— TEXT —
========================
American Sign Language (ASL), used by Deaf actor Marlee Matlin, is a foreign language here. New Zealand Sign Language (NZSL) is related to British, Australian and South African Sign Language. (Deaf Canadians use ASL; Belgium, with two spoken languages, has only one sign language; and Ireland has two sign languages, Protestant and Catholic.)
Marianne Ahlgren proved in her 1985 PhD thesis at Victoria University that NZSL is a fully-fledged language with a large vocabulary of signs — not just 50, as the myth has it. It is not just mime or gesture, and the meanings of most signs are not obvious. Sign order is different from English word-order; the “grammar” is conveyed by the placement or movement of the signs.
Education of the deaf took a great leap backward in 1880 when a council in Milan of teachers of the Deaf (from which the Deaf themselves were excluded) ruled that teaching should be oral only, and sign language had no place. For the next 100 years, education of the Deaf focused on speech to the exclusion of almost everything else, including literacy. The result has been low-paid jobs, or none, for the Deaf.
========================
— INFORMATION SUPPLIED —
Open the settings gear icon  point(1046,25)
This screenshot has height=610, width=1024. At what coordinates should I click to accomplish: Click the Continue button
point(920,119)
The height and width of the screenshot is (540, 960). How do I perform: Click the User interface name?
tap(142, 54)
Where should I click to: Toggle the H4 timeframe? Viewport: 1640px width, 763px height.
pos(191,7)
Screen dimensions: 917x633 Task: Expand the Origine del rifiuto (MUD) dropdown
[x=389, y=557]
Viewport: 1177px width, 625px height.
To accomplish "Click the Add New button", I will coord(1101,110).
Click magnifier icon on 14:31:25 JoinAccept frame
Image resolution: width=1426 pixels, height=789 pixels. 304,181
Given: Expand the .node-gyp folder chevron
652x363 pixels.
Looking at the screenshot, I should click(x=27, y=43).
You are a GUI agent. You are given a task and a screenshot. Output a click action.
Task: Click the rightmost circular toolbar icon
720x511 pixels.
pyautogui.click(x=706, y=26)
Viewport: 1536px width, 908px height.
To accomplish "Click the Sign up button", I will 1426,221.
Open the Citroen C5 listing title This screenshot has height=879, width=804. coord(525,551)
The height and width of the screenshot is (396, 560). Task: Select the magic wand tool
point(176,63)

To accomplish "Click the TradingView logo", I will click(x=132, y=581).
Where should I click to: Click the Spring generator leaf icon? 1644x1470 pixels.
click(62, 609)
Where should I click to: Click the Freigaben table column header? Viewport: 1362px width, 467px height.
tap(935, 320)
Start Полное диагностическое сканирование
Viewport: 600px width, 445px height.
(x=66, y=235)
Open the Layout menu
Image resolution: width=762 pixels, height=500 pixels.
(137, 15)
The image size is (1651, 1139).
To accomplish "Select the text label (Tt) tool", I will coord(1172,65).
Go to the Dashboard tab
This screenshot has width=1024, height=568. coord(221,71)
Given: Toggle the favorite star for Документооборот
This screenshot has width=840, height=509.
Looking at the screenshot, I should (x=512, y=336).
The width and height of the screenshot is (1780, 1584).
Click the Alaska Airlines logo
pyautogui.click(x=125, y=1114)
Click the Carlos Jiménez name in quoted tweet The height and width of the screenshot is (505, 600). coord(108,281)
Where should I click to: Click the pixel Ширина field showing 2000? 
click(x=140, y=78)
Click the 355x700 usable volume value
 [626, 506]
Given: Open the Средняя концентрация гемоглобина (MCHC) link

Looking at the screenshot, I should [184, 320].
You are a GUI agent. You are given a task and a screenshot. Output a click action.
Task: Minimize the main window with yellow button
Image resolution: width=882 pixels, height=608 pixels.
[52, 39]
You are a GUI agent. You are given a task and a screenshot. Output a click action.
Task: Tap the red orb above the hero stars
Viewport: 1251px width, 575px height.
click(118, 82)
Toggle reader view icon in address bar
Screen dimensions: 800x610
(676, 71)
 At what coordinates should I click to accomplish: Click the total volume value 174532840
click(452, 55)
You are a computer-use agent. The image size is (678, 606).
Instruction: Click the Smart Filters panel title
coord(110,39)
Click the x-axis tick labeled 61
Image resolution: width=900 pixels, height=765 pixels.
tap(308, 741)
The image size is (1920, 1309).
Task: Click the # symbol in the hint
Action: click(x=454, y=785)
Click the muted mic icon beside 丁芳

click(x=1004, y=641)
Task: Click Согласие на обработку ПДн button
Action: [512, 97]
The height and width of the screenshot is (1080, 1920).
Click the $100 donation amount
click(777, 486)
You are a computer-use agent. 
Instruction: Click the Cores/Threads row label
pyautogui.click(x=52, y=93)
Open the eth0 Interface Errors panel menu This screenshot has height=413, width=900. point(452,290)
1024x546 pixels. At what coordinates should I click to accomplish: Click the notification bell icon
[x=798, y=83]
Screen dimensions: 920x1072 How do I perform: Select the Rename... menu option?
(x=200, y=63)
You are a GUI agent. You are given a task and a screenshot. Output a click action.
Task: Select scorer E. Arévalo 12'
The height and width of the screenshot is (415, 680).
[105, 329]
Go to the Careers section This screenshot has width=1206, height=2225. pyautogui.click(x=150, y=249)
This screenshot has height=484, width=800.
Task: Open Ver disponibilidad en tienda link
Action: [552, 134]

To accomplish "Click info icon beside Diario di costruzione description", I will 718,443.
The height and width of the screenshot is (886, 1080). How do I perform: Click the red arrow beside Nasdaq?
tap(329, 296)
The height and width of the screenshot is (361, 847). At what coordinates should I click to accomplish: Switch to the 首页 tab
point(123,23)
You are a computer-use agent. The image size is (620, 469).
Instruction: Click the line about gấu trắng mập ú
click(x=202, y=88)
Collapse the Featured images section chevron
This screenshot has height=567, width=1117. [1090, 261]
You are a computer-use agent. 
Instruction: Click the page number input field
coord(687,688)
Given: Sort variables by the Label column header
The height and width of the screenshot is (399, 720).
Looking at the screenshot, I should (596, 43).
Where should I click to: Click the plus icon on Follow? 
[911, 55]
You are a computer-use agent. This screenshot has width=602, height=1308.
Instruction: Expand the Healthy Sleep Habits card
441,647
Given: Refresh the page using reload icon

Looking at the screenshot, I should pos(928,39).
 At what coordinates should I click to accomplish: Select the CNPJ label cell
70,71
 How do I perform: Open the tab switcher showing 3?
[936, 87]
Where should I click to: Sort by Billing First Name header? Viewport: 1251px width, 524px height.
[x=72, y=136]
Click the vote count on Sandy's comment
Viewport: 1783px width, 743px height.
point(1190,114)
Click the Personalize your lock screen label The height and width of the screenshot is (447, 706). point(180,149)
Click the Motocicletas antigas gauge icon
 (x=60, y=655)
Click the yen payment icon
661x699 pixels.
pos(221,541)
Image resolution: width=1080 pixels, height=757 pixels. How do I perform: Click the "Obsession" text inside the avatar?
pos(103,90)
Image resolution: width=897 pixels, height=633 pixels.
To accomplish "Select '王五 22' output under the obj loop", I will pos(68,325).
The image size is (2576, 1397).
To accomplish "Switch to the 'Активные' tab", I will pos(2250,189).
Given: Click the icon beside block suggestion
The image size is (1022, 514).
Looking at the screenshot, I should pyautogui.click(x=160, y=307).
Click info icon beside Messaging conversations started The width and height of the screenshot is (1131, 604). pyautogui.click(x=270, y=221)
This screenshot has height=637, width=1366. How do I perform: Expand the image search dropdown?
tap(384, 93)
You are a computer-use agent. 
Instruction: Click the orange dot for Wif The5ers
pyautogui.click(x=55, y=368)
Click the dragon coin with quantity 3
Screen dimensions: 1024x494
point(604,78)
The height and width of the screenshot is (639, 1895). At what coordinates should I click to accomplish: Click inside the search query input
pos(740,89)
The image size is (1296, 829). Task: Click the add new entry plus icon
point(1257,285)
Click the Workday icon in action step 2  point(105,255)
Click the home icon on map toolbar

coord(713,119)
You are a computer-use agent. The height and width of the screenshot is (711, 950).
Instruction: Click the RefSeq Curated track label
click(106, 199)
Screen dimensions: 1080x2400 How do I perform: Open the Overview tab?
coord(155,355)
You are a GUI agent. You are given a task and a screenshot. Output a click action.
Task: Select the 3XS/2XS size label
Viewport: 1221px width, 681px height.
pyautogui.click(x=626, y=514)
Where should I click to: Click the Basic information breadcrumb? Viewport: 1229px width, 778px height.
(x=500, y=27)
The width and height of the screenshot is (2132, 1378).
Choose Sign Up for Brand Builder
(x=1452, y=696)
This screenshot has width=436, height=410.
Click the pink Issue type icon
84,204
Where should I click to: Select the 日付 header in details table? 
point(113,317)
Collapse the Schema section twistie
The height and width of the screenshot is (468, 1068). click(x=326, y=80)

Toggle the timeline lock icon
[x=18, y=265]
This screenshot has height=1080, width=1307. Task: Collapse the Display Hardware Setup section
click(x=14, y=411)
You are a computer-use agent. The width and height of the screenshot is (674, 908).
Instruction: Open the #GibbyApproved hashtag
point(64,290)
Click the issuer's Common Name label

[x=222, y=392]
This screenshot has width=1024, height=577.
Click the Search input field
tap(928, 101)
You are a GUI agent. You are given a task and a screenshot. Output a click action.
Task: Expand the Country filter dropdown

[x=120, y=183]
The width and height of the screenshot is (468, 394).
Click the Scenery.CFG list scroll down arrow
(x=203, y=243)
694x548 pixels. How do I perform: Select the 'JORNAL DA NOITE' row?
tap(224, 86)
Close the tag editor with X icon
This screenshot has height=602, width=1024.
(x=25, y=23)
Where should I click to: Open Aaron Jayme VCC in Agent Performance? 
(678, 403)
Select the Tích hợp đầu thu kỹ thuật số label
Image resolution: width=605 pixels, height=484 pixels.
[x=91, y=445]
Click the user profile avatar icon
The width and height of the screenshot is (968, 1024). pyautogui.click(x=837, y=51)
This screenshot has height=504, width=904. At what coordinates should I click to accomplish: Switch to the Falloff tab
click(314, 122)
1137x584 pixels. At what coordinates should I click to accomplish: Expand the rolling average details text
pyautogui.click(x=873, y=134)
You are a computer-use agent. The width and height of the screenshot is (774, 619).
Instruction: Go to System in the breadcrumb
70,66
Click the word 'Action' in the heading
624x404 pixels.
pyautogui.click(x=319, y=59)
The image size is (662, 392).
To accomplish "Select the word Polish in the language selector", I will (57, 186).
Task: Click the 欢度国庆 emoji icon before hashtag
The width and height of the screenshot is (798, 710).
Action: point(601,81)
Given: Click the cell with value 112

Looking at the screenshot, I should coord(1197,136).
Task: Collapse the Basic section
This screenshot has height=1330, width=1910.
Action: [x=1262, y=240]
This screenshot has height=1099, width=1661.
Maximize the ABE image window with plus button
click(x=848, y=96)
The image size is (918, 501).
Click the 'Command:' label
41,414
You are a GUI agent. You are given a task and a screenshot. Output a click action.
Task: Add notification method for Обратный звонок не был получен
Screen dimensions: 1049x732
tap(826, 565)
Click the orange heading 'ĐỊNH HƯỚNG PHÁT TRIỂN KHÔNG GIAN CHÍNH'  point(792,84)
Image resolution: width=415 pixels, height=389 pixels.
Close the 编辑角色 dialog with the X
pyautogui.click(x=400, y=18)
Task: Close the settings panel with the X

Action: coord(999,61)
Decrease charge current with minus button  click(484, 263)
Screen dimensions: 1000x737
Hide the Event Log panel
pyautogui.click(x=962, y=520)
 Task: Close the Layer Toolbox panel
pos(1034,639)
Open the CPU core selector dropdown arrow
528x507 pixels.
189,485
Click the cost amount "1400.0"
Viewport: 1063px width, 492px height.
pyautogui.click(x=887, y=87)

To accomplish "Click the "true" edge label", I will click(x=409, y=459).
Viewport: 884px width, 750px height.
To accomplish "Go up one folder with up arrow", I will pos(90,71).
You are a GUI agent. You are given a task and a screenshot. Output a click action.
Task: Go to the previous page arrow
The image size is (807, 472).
========================
— PROBLEM 1 —
According to the sign language text, whose 1985 PhD thesis showed that New Zealand Sign Language is a full language?
— PROBLEM 2 —
Carry the sign language text forward from its final sentence.

— WRITTEN REPLY 1 —
Marianne Ahlgren's, at Victoria University.

— WRITTEN REPLY 2 —
The “hearing impaired” sign (meaning Teletext captions) prefixes an increasing number of programmes, and this is a great leap forward for some Deaf people, but it just means frustration for the many who can’t afford Teletext or have trouble reading the captions. And Reasonable Doubts is not captioned.
Two years ago the only programme in NZSL, News Review, was scrapped after a survey of Deaf people seemed to show they preferred captions. In fact, the questions were so confusing and the analysis so loaded that all it really showed was that they badly want anything on television they can possibly use.
That New Zealand’s own visual language has a place on the visual medium ought to be obvious (other linguistic groups can use radios). Even Reasonable Doubts is better than nothing. My Deaf friends give it the thumbs up.
But the failure of television in New Zealand to provide anything in NZSL is described as “a running sore” by Hilary McCormack, vice-president of the New Zealand Association of the Deaf.
She says they are grateful for the captions, but that is only half of TV’s responsibility. “It ignores the other half, the people who use NZSL and can’t read the captions. They have no other option for acquiring information.”
So far their pleas have fallen on — well, not deaf ears, obviously.
New Zealand On Air’s Programme Manager Emily Loughnan says any signing would have to be at the expense of captions, and she’s had high praise for the increase in captioning. NZOA has to consider the needs of other minorities more numerous than the Deaf, such as Samoans.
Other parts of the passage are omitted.